• Work to be completed: Take the entries that follow and return only the lines from the one with "Sort by the StartTime column header" through the final line, leaving every picture behind.

• Excerpts from a dataset:
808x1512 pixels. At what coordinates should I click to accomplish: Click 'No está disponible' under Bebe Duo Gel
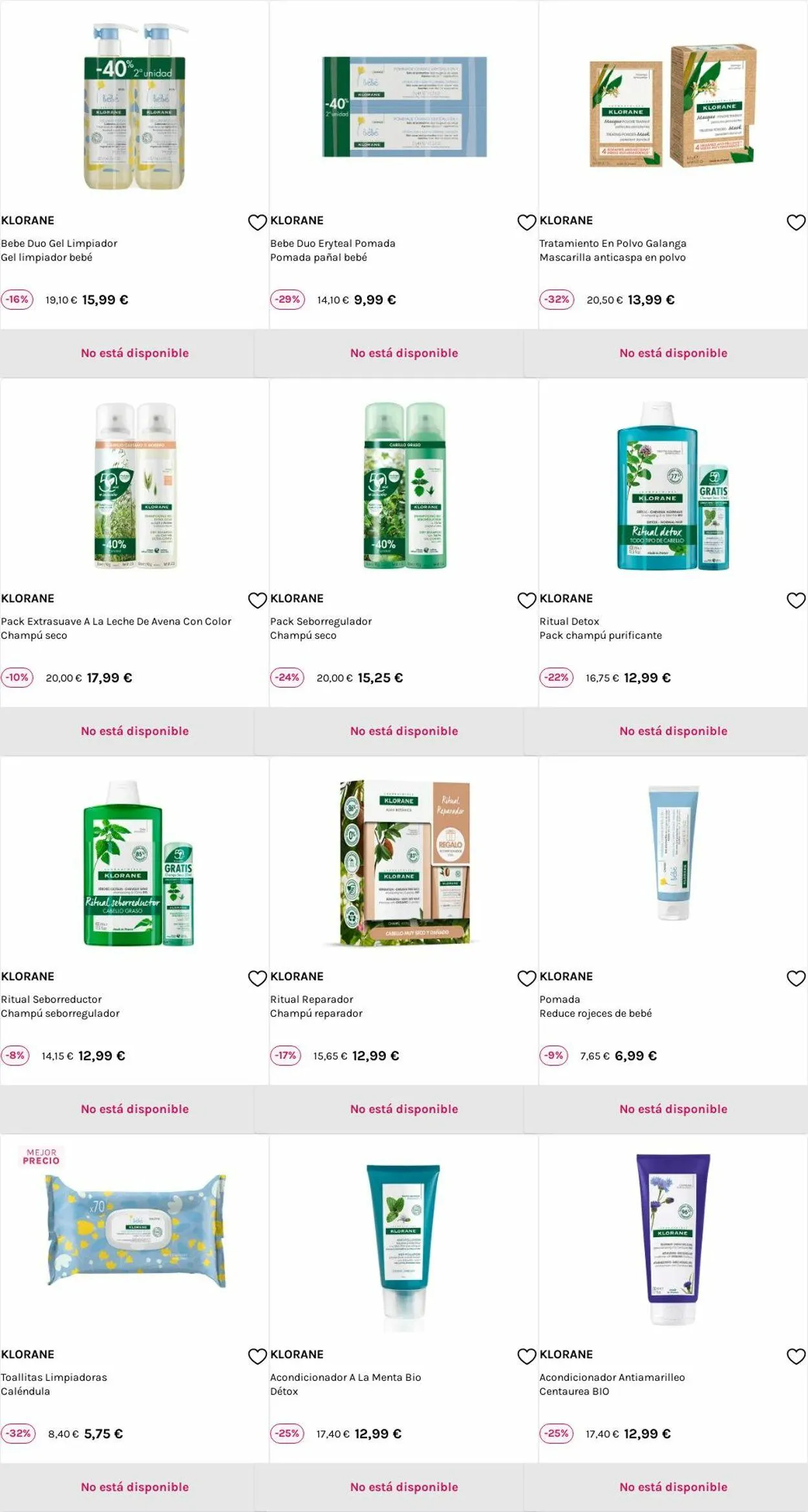click(x=134, y=353)
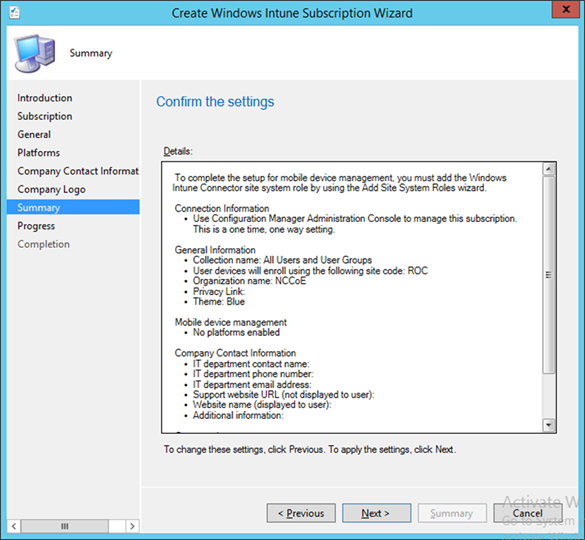Click the sidebar horizontal scrollbar thumb

pyautogui.click(x=65, y=526)
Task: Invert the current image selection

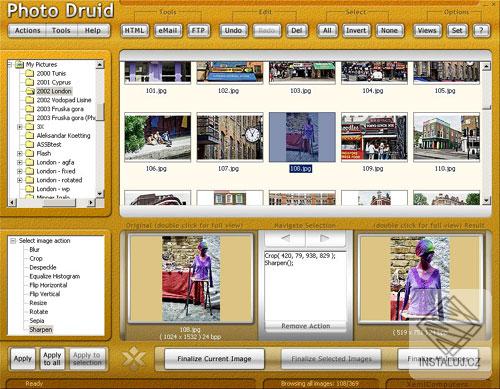Action: point(356,31)
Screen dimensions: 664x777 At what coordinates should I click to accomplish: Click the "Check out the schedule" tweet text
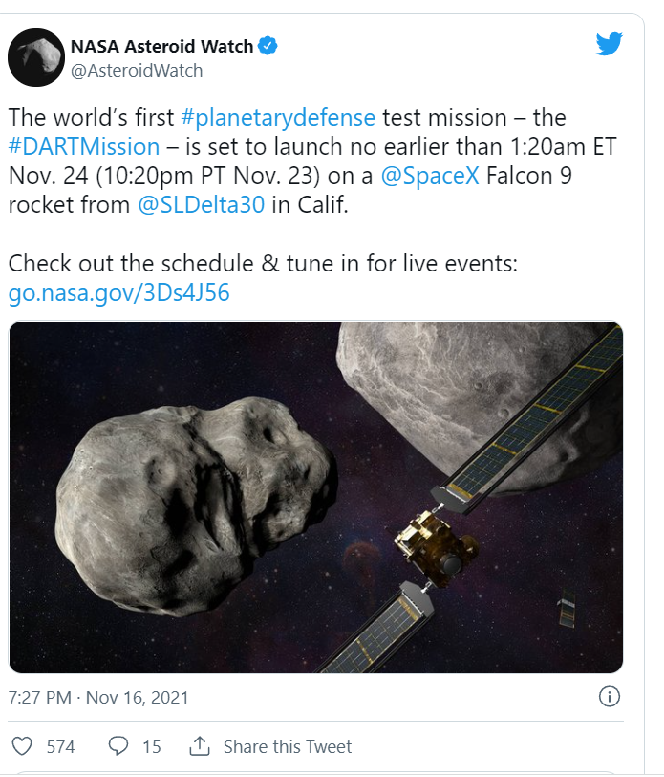(264, 265)
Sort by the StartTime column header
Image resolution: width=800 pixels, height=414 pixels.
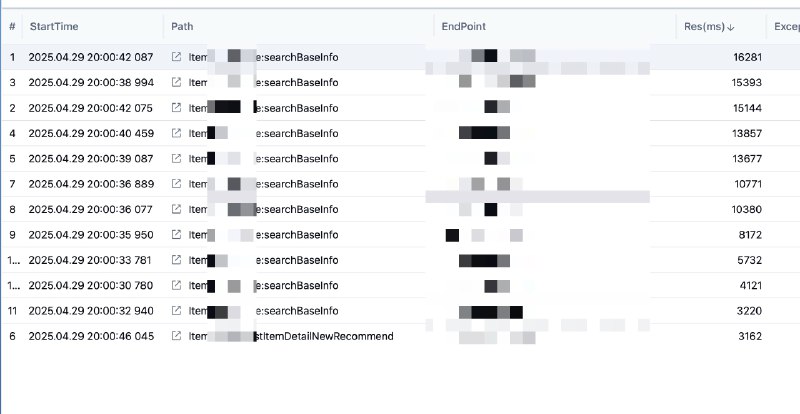pos(54,27)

• Exercise solution:
Sort by the StartTime column header
Image resolution: width=800 pixels, height=414 pixels.
pos(54,27)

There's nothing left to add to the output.